The framers of the Constitution, after emerging from a period of intense repression under Pakistan, took great pains to outline the fundamental rights of citizens even before describing the government’s structure. According to the section on fundamental rights, all men and women are equal before the law, without discrimination based on religion, race, caste, sex, or place of birth. The Constitution also guarantees the right to assemble, hold public meetings, and form unions, Freedom of speech and of the press are ensured. Persons who have been arrested must be informed of the charges made against them, and they must be brought before a magistrate within twenty-four hours. The Constitution, however, adds that these guarantees are subject to “any reasonable restrictions imposed by law,” leaving open the possibility of an administrative decision to revoke fundamental rights. Furthermore, there is a provision for “preventive detention” of up to six months. Those being held under preventive detention do not have the right to know the charges made against them, nor to appear before a magistrate, and a legal advisory board may extend this form of detention after seeing the detainee. The Constitution does not define the circumstances or the level of authority necessary for the revocation of constitutional guarantees or for the enforcement of preventive detention. During the many occasions of civil disorder or public protest that have marked Bangladeshi political life, the incumbent administration has often found it useful to suspend rights or jail opponents without trial in accordance with the Constitution.

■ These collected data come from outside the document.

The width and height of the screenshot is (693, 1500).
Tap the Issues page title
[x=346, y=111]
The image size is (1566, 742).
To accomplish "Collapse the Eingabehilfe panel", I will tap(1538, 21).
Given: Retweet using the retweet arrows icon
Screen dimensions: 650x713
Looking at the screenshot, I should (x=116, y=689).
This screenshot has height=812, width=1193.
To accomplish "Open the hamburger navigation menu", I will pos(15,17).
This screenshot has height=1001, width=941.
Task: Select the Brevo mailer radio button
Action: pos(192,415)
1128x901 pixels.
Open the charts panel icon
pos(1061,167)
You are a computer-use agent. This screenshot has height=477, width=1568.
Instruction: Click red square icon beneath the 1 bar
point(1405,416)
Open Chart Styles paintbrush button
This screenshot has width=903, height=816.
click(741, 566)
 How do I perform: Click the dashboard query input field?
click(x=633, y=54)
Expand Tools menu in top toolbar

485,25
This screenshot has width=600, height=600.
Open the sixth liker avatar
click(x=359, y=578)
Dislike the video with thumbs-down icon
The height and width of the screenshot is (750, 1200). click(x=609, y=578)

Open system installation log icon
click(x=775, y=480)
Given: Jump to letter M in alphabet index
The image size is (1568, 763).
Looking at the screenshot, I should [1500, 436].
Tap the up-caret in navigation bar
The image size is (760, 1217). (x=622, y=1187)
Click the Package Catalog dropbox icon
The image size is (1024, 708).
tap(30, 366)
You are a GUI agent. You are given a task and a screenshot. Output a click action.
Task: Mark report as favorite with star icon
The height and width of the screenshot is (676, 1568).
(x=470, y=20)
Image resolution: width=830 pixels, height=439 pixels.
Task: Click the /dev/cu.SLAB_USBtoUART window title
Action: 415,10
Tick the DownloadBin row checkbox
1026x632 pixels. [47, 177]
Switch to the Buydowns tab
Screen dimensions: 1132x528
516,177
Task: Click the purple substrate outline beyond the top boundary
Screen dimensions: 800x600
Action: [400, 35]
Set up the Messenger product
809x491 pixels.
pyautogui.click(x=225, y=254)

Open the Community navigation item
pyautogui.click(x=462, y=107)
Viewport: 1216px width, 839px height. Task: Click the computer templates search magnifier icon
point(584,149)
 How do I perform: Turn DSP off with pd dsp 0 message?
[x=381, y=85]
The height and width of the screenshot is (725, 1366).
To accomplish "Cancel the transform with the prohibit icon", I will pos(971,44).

The Constitution is patterned closely on the British and United States models inasmuch as it includes provisions for independent legislative, executive, and judicial branches of government. When it first came into effect, the Constitution established a British style executive, with a prime minister appointed from a parliamentary majority as the effective authority under a titular president. In 1975, implementation of “Mujibism” (named for Mujib), mandating a single national party and giving the president effective authority, subject to the advice of a prime minister. The later governments of Zia and Ershad preserved the powers of the presidency and strengthened the office of the chief executive through amendments and their personal control of the highest office in the land. Because of this concentration of power in individual leaders, the Bangladeshi Constitution gives much greater authority to the executive branch than does the United States Constitution. In fact, the legislature and the courts have few constitutional avenues for checking presidential power, while the executive has many tools for dominating the other branches of the government.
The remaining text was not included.